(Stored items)
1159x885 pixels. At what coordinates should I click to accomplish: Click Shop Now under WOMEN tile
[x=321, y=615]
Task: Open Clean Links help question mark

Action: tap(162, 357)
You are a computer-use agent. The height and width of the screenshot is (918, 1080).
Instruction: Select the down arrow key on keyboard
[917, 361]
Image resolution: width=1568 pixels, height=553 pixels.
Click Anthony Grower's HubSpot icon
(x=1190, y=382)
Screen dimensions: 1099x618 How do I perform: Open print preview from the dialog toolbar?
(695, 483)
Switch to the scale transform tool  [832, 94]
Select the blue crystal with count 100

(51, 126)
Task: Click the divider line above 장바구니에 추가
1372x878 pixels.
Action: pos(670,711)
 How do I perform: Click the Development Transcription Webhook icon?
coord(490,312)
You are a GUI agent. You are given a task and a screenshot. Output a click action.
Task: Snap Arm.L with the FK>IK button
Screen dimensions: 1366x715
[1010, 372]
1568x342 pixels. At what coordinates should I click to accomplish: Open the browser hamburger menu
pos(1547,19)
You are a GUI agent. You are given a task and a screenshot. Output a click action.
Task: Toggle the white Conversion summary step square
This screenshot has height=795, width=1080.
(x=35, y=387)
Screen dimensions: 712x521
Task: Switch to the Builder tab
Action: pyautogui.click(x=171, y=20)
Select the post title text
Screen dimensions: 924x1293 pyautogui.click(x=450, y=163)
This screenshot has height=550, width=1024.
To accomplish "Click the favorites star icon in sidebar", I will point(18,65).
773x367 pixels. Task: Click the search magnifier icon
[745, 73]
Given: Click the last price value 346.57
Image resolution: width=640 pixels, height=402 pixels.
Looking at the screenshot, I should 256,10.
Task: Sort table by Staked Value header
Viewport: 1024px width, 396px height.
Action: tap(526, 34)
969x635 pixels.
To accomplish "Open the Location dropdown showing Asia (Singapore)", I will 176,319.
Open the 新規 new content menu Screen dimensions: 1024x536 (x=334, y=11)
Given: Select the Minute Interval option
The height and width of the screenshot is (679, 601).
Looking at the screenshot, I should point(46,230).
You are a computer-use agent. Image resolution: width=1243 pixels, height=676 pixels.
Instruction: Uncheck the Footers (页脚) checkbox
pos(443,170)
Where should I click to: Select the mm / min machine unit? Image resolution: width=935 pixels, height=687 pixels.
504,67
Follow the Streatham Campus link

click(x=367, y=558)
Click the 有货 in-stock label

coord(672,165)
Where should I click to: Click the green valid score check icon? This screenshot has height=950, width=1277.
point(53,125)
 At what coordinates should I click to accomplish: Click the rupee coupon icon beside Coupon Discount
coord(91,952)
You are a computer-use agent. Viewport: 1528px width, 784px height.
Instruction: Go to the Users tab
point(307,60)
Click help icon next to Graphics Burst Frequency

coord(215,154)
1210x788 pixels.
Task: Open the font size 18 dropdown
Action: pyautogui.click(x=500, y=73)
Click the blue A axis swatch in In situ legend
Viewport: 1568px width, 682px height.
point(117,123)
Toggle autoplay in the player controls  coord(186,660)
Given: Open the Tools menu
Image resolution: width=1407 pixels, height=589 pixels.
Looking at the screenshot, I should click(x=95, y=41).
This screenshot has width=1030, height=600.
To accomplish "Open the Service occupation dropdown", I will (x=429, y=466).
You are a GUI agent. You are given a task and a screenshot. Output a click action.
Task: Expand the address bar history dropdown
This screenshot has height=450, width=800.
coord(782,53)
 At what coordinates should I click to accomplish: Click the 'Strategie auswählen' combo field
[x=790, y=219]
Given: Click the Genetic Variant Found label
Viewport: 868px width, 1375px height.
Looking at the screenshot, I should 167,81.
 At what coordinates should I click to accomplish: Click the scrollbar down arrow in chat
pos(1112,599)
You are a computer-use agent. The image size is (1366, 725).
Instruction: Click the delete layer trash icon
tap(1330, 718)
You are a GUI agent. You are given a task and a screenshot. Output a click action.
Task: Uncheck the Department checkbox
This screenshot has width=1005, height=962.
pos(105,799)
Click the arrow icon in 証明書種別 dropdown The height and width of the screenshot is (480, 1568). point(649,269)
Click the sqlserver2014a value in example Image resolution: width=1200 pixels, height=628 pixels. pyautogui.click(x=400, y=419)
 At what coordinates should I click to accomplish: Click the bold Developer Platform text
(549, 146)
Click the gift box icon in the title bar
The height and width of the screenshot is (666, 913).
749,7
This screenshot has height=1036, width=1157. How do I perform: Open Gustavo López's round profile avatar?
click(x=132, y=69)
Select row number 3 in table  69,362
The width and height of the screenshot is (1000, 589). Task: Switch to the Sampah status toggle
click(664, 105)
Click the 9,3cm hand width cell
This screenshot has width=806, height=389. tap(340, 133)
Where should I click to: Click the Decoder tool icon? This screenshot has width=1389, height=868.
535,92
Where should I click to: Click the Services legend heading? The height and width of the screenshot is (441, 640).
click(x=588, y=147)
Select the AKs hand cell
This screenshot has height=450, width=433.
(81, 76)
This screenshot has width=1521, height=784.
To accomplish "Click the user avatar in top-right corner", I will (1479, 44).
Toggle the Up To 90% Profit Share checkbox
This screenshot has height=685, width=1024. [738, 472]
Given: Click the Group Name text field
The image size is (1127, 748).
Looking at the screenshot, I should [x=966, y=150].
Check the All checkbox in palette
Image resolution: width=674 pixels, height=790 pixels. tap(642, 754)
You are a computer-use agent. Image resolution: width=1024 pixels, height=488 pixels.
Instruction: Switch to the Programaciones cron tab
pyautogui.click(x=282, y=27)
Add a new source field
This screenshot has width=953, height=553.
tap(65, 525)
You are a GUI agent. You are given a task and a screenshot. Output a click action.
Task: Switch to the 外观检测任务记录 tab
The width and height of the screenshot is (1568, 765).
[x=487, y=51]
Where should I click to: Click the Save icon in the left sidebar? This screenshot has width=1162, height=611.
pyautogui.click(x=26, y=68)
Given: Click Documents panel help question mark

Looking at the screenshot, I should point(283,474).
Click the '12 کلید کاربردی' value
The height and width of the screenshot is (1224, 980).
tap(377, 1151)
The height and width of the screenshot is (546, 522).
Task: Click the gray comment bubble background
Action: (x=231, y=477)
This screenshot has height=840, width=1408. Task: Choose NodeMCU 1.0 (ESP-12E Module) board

WHAT IS REQUIRED:
Give the data again in full, exactly.

RESULT:
1159x885 pixels. At what coordinates should I click to accomplish: Click Shop Now under WOMEN tile
[x=321, y=615]
Task: Open Clean Links help question mark

Action: tap(162, 357)
You are a computer-use agent. The height and width of the screenshot is (918, 1080).
Instruction: Select the down arrow key on keyboard
[917, 361]
Image resolution: width=1568 pixels, height=553 pixels.
Click Anthony Grower's HubSpot icon
(x=1190, y=382)
Screen dimensions: 1099x618 How do I perform: Open print preview from the dialog toolbar?
(695, 483)
Switch to the scale transform tool  [832, 94]
Select the blue crystal with count 100

(51, 126)
Task: Click the divider line above 장바구니에 추가
1372x878 pixels.
Action: pos(670,711)
 How do I perform: Click the Development Transcription Webhook icon?
coord(490,312)
You are a GUI agent. You are given a task and a screenshot. Output a click action.
Task: Snap Arm.L with the FK>IK button
Screen dimensions: 1366x715
[1010, 372]
1568x342 pixels. At what coordinates should I click to accomplish: Open the browser hamburger menu
pos(1547,19)
You are a GUI agent. You are given a task and a screenshot. Output a click action.
Task: Toggle the white Conversion summary step square
This screenshot has height=795, width=1080.
(x=35, y=387)
Screen dimensions: 712x521
Task: Switch to the Builder tab
Action: pyautogui.click(x=171, y=20)
Select the post title text
Screen dimensions: 924x1293 pyautogui.click(x=450, y=163)
This screenshot has height=550, width=1024.
To accomplish "Click the favorites star icon in sidebar", I will point(18,65).
773x367 pixels. Task: Click the search magnifier icon
[745, 73]
Given: Click the last price value 346.57
Image resolution: width=640 pixels, height=402 pixels.
Looking at the screenshot, I should 256,10.
Task: Sort table by Staked Value header
Viewport: 1024px width, 396px height.
Action: tap(526, 34)
969x635 pixels.
To accomplish "Open the Location dropdown showing Asia (Singapore)", I will 176,319.
Open the 新規 new content menu Screen dimensions: 1024x536 (x=334, y=11)
Given: Select the Minute Interval option
The height and width of the screenshot is (679, 601).
Looking at the screenshot, I should point(46,230).
You are a computer-use agent. Image resolution: width=1243 pixels, height=676 pixels.
Instruction: Uncheck the Footers (页脚) checkbox
pos(443,170)
Where should I click to: Select the mm / min machine unit? Image resolution: width=935 pixels, height=687 pixels.
504,67
Follow the Streatham Campus link

click(x=367, y=558)
Click the 有货 in-stock label

coord(672,165)
Where should I click to: Click the green valid score check icon? This screenshot has height=950, width=1277.
point(53,125)
 At what coordinates should I click to accomplish: Click the rupee coupon icon beside Coupon Discount
coord(91,952)
You are a computer-use agent. Viewport: 1528px width, 784px height.
Instruction: Go to the Users tab
point(307,60)
Click help icon next to Graphics Burst Frequency

coord(215,154)
1210x788 pixels.
Task: Open the font size 18 dropdown
Action: pyautogui.click(x=500, y=73)
Click the blue A axis swatch in In situ legend
Viewport: 1568px width, 682px height.
point(117,123)
Toggle autoplay in the player controls  coord(186,660)
Given: Open the Tools menu
Image resolution: width=1407 pixels, height=589 pixels.
Looking at the screenshot, I should click(x=95, y=41).
This screenshot has width=1030, height=600.
To accomplish "Open the Service occupation dropdown", I will (x=429, y=466).
You are a GUI agent. You are given a task and a screenshot. Output a click action.
Task: Expand the address bar history dropdown
This screenshot has height=450, width=800.
coord(782,53)
 At what coordinates should I click to accomplish: Click the 'Strategie auswählen' combo field
[x=790, y=219]
Given: Click the Genetic Variant Found label
Viewport: 868px width, 1375px height.
Looking at the screenshot, I should 167,81.
 At what coordinates should I click to accomplish: Click the scrollbar down arrow in chat
pos(1112,599)
You are a computer-use agent. The image size is (1366, 725).
Instruction: Click the delete layer trash icon
tap(1330, 718)
You are a GUI agent. You are given a task and a screenshot. Output a click action.
Task: Uncheck the Department checkbox
This screenshot has width=1005, height=962.
pos(105,799)
Click the arrow icon in 証明書種別 dropdown The height and width of the screenshot is (480, 1568). point(649,269)
Click the sqlserver2014a value in example Image resolution: width=1200 pixels, height=628 pixels. pyautogui.click(x=400, y=419)
 At what coordinates should I click to accomplish: Click the bold Developer Platform text
(549, 146)
Click the gift box icon in the title bar
The height and width of the screenshot is (666, 913).
749,7
This screenshot has height=1036, width=1157. How do I perform: Open Gustavo López's round profile avatar?
click(x=132, y=69)
Select row number 3 in table  69,362
The width and height of the screenshot is (1000, 589). Task: Switch to the Sampah status toggle
click(664, 105)
Click the 9,3cm hand width cell
This screenshot has width=806, height=389. tap(340, 133)
Where should I click to: Click the Decoder tool icon? This screenshot has width=1389, height=868.
535,92
Where should I click to: Click the Services legend heading? The height and width of the screenshot is (441, 640).
click(x=588, y=147)
Select the AKs hand cell
This screenshot has height=450, width=433.
(81, 76)
This screenshot has width=1521, height=784.
To accomplish "Click the user avatar in top-right corner", I will (1479, 44).
Toggle the Up To 90% Profit Share checkbox
This screenshot has height=685, width=1024. [738, 472]
Given: Click the Group Name text field
The image size is (1127, 748).
Looking at the screenshot, I should [x=966, y=150].
Check the All checkbox in palette
Image resolution: width=674 pixels, height=790 pixels. tap(642, 754)
You are a computer-use agent. Image resolution: width=1024 pixels, height=488 pixels.
Instruction: Switch to the Programaciones cron tab
pyautogui.click(x=282, y=27)
Add a new source field
This screenshot has width=953, height=553.
tap(65, 525)
You are a GUI agent. You are given a task and a screenshot. Output a click action.
Task: Switch to the 外观检测任务记录 tab
The width and height of the screenshot is (1568, 765).
[x=487, y=51]
Where should I click to: Click the Save icon in the left sidebar? This screenshot has width=1162, height=611.
pyautogui.click(x=26, y=68)
Given: Click Documents panel help question mark

Looking at the screenshot, I should point(283,474).
Click the '12 کلید کاربردی' value
The height and width of the screenshot is (1224, 980).
tap(377, 1151)
The height and width of the screenshot is (546, 522).
Task: Click the gray comment bubble background
Action: (x=231, y=477)
This screenshot has height=840, width=1408. Task: Choose NodeMCU 1.0 (ESP-12E Module) board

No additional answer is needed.